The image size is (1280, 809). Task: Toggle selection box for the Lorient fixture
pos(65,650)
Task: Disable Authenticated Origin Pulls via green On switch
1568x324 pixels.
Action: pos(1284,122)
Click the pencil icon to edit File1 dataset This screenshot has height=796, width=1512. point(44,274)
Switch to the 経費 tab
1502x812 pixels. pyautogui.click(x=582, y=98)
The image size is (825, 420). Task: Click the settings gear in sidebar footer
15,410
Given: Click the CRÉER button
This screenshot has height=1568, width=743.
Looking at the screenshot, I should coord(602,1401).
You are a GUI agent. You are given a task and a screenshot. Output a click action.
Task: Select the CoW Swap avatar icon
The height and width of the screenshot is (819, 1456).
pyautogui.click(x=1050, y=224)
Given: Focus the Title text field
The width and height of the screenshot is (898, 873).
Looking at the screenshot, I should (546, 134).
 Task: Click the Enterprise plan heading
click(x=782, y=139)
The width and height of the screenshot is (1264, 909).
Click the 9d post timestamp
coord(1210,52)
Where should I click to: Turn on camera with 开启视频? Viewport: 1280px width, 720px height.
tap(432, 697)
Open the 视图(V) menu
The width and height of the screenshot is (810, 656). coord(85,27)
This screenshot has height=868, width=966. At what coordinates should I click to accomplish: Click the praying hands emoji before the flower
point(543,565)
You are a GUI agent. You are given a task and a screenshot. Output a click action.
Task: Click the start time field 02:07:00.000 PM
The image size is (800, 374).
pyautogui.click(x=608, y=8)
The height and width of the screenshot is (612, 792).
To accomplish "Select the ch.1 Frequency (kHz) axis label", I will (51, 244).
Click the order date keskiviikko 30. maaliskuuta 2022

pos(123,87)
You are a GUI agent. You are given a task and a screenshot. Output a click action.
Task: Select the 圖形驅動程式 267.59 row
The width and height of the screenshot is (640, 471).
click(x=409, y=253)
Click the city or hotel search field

-=-=-

What this task involves. Copy the listing above word for word, starting at the line that contains "The width and height of the screenshot is (1264, 909)." and ending after the line that contains "pyautogui.click(x=608, y=8)".

The result.
The width and height of the screenshot is (1264, 909).
Click the 9d post timestamp
coord(1210,52)
Where should I click to: Turn on camera with 开启视频? Viewport: 1280px width, 720px height.
tap(432, 697)
Open the 视图(V) menu
The width and height of the screenshot is (810, 656). coord(85,27)
This screenshot has height=868, width=966. At what coordinates should I click to accomplish: Click the praying hands emoji before the flower
point(543,565)
You are a GUI agent. You are given a task and a screenshot. Output a click action.
Task: Click the start time field 02:07:00.000 PM
The image size is (800, 374).
pyautogui.click(x=608, y=8)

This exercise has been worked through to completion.